First of all, it is important to become familiar with the politics of Venezuela before and after corruption took over the government. In the year 1999, Venezuela held presidential elections where as a result, Hugo Chavez won. Hugo Chavez is notoriously known for the socialist reform he seeked to have in the political system of Venezuela when compared to the strict democracy Venezuela had beforehand. What is socialism you may ask? Socialism is, in simple terms, the means to where the people, not the government, control production and sometimes can decide which products can be produced, its price, etc. Chávez launched what he called the ‘Bolivarian Revolution ” which is basically a reformation for Venezuelan nationalism, and a state-led socialist society as I have mentioned before. It is named Bolivarian, because the liberator of many south American countries, including Venezuela, from Spanish rule, was named Simon Bolivar. He also held meetings which drafted a new Constitution of Venezuela. Chávez was then granted executive power to rule by decree (allow a ruler to edit laws unpredictably) which led to many laws passed that were considered unjust. Chavez was loved by the working class Venezuelans where the poverty rate fell by more than half and education improved. However, because of the shift from being more conservative to pure liberal (socialist), many of Chavez’s supporters and the administration started abusing power. Amongst other issues, he allowed for more power to his benefit, successfully elongated his time as president, and went against TV stations that were politically against him. Once he died in 2013, Nicholas Maduro succeeded Chavez and from there, everything went downhill. He sought leftist policies where the government became a dictatorship, and he set up an assembly where he wrote another constitution and eliminated any opposition. He remains dictator today and is considered illegitimate by over 20 countries.

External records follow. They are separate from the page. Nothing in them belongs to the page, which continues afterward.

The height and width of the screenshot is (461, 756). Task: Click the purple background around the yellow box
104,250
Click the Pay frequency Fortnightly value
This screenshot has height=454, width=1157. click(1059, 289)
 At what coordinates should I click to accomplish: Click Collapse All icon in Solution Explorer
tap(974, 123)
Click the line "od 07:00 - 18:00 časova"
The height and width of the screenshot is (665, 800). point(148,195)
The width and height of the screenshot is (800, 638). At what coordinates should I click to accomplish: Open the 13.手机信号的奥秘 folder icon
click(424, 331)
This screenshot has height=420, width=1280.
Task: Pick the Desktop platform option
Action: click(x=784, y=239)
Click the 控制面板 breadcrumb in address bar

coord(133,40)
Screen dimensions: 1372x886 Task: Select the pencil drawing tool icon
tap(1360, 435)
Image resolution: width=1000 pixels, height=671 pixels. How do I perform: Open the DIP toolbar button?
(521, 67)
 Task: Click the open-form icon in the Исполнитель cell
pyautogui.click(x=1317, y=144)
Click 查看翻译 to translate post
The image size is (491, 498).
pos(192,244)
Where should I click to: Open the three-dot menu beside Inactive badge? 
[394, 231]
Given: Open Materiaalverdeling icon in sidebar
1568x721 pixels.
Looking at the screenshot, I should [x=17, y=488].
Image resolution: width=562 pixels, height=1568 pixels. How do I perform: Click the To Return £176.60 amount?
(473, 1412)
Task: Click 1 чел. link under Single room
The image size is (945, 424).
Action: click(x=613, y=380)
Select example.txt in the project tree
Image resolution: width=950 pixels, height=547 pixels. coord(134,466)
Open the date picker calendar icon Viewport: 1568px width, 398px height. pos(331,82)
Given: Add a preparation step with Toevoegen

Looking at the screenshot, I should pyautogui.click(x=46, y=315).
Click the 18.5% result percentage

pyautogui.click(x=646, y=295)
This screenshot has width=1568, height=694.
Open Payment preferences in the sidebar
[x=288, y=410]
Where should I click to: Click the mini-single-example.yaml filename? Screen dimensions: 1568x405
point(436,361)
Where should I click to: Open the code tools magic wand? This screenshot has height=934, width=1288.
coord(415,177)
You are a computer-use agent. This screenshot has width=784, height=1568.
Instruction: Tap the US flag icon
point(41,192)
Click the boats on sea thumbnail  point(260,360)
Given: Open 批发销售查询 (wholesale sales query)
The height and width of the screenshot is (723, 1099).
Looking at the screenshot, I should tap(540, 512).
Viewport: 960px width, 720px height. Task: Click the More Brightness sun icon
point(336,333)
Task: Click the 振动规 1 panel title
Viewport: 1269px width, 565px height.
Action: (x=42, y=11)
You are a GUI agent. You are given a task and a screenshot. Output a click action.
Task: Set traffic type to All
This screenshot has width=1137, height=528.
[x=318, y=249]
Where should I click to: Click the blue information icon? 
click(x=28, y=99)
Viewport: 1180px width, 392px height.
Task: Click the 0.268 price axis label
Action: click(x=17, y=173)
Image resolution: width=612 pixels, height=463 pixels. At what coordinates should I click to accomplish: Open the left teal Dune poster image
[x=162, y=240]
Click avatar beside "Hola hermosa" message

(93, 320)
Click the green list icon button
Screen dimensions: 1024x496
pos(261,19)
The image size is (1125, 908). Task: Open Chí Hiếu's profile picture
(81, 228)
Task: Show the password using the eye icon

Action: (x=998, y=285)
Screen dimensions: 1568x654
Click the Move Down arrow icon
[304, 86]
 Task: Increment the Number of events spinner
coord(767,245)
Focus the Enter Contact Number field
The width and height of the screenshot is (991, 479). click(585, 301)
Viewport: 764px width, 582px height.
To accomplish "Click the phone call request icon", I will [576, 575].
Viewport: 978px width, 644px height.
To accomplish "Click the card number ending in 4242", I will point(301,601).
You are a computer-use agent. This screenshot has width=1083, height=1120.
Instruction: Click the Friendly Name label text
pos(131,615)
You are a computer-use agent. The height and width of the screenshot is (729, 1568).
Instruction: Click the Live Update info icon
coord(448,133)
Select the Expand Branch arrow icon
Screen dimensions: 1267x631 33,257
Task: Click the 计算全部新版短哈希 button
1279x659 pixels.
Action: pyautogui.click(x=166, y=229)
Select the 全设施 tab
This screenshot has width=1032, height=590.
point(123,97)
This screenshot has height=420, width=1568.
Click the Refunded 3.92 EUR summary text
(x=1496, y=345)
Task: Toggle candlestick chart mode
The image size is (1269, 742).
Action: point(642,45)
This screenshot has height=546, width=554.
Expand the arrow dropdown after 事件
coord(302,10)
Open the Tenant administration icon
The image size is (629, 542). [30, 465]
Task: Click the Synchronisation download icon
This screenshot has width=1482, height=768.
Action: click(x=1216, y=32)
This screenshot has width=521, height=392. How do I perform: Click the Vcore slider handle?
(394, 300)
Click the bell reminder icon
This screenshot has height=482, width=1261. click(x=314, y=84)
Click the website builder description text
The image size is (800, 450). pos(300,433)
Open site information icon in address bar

In addition, given the politics of Venezuela, it is fundamental to know the economic crises that is occurring as of this moment. Many people do not know this, but the largest oil deposit anywhere in the world is in Venezuela, which explains its rich past before Hugo Chavez, having available 300,000 million barrels of oil. As a matter of fact, the main means of revenue of Venezuela comes from natural gas and oil. Maduro in 2014 lowered oil production by approximately 10 percent, which led to oil prices to decrease about 50%. Ultimately, Maduro decided to increase the inflation rate of goods by 800 percent because he thought that this was how this problem was to be solutionized. To understand this rate, look at these examples: According to a statistic by NewsHub.com, “A roll of toilet paper is around 2 million bolívars, or $0.40, and for a 2-pound chicken costs around 14.6 million bolivars or just a little more than two dollars.” Bolivars are the currency of Venezuela and it is evidently clear that Venezuelans will not have that many bills of their currency to buy everyday products. As a result, economically it is known that today, more than 80 percent of Venezuelans are under serious poverty conditions, medicine is unavailable, and Venezuelans have lost an average of 19 pounds in weight since last year.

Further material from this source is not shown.